+++ Given entries +++
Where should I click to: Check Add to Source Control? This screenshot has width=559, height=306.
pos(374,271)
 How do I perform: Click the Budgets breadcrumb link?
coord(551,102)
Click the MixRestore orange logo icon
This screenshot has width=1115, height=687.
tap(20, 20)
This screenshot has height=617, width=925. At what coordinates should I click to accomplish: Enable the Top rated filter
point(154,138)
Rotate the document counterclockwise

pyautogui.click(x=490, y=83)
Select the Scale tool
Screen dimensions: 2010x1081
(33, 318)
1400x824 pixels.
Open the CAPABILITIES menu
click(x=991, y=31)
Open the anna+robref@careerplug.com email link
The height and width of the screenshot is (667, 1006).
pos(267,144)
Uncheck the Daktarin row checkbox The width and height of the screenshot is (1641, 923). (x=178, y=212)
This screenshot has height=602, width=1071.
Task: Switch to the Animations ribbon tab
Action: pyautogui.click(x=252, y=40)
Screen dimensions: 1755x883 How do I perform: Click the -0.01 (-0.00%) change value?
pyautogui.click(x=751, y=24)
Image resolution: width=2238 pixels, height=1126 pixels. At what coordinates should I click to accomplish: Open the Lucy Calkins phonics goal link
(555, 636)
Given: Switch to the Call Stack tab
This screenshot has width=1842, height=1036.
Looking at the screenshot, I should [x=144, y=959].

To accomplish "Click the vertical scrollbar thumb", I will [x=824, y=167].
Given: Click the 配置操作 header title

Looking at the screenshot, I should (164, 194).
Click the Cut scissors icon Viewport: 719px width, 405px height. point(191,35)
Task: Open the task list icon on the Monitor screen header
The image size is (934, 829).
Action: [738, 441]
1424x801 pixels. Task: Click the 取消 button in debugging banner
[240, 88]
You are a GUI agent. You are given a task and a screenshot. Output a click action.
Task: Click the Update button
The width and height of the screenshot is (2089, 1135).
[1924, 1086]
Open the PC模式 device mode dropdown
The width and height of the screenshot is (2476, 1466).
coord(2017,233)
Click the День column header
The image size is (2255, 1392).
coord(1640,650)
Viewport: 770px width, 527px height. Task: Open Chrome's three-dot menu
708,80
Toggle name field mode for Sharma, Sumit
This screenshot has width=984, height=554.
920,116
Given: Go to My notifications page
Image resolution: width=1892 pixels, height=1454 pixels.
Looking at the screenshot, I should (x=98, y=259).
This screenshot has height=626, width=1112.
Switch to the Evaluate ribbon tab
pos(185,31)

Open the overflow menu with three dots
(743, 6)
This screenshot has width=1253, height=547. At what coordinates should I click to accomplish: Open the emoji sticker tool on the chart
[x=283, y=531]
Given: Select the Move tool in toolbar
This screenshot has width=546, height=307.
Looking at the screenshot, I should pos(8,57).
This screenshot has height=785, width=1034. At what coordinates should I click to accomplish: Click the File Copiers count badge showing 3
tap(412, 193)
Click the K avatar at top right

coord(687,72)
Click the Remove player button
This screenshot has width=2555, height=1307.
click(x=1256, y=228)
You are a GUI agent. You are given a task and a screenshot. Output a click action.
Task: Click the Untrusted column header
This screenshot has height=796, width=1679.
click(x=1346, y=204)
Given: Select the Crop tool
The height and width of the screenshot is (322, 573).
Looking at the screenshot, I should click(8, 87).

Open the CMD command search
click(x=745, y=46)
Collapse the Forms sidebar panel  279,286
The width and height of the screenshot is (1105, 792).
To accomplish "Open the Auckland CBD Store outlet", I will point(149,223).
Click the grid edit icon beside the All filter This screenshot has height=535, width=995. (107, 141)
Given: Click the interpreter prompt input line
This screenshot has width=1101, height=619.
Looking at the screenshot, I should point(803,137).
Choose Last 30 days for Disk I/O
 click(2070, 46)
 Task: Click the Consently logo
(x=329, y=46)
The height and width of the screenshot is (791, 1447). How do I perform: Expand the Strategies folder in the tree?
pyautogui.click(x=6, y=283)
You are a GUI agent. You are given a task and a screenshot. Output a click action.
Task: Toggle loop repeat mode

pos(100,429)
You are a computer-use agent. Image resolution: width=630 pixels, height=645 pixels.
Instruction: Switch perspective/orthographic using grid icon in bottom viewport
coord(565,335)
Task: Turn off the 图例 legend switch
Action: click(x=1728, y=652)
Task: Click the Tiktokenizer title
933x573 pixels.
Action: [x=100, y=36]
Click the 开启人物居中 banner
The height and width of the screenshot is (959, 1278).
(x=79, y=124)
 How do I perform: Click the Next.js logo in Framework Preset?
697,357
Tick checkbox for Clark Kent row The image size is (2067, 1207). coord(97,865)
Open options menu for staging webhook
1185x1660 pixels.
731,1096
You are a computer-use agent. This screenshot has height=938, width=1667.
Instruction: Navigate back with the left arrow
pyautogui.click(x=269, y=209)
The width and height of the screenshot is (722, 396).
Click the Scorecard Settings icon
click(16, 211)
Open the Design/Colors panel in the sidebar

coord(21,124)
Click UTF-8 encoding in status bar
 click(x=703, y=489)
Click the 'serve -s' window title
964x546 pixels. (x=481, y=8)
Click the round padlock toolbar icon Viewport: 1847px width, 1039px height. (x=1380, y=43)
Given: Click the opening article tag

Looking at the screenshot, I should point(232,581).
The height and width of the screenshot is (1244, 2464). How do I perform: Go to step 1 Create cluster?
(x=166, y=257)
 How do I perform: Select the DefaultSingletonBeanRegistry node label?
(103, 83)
+++
From the data, list each line in which the string "column" appears.

• **Final answer**
Click the День column header
Task: Click the Untrusted column header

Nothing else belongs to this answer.